#### [TEXT SEGMENT]
New U.S. law creates a SPAC tax: or does it?
Cameron Tousi assesses the U.S. Inflation Reduction Act’s implications for SPACs
The U.S. Congress recently passed the Inflation Reduction Act which also threw a jab at public corporations for their stock buybacks: a new 1 per cent excise tax. But the law of unintended or perhaps intended consequences is alive and well. A vanilla reading of the language would stick it to SPACs as well.
SPACs: why the hype?
An honest and fair question you ask. SPACs (Special Purpose Acquisition Companies) have become a popular way for businesses to go public in recent years. They are formed by investors who agree to put money into the trust account of a blank-check company that will then be used to acquire another business. Once the acquisition is complete, the SPAC is like a normal publicly-traded company. Because SPACs provide a simplified and faster way to go public and, on the surface at least involve fewer fees, they have attracted the attention of many businesses and investors.
They are called blank check companies because the investor, in effect, gives a blank check to a SPAC without it having a business plan or particular purpose. They invest because of the name and business reputation of the SPAC’s sponsors who are trusted to find merger targets and carry them out.

#### [TASK DESCRIPTION]
From the SPAC tax article above, extract the passage word for word, starting with "Cameron Tousi assesses" and going on through "why the hype?".

#### [RECORDED DATA]

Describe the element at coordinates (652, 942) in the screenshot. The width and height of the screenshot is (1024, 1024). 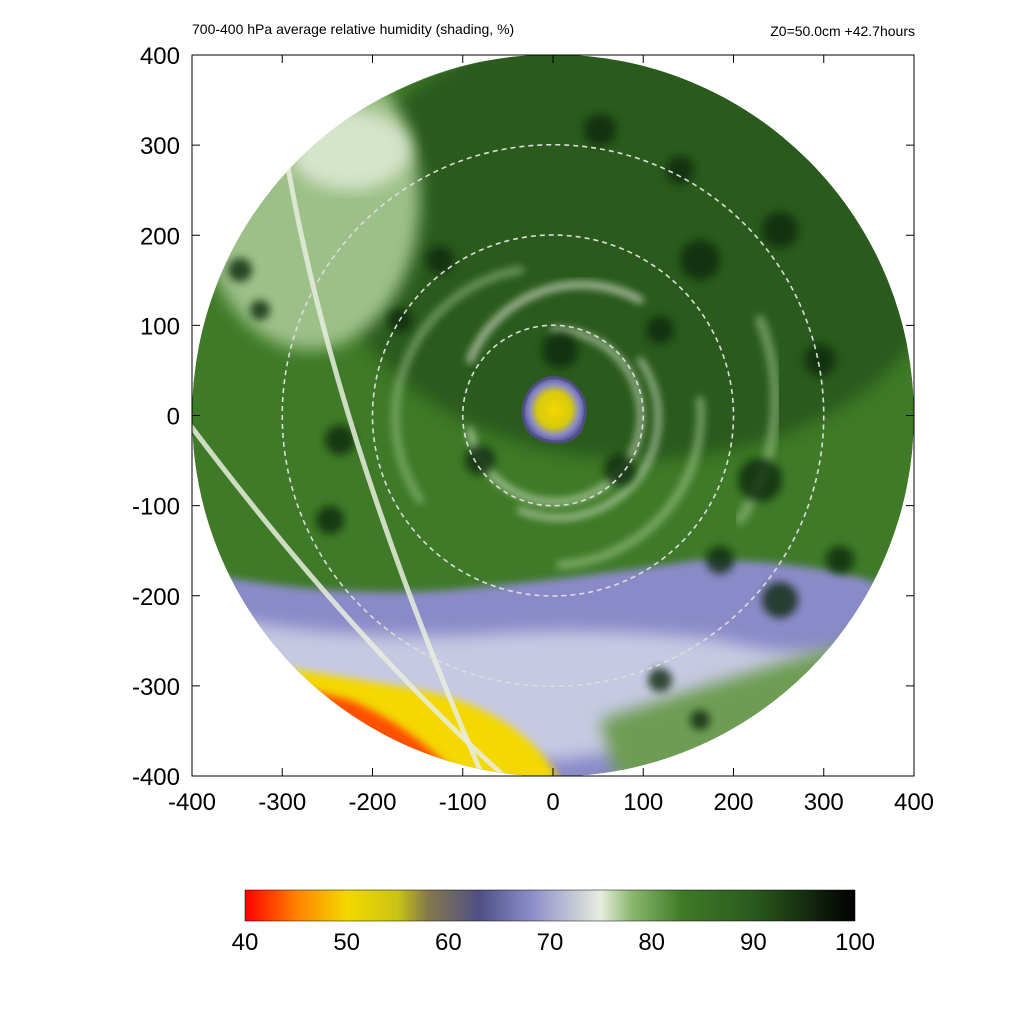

#### [TASK RESPONSE]
Cameron Tousi assesses the U.S. Inflation Reduction Act’s implications for SPACs
The U.S. Congress recently passed the Inflation Reduction Act which also threw a jab at public corporations for their stock buybacks: a new 1 per cent excise tax. But the law of unintended or perhaps intended consequences is alive and well. A vanilla reading of the language would stick it to SPACs as well.
SPACs: why the hype?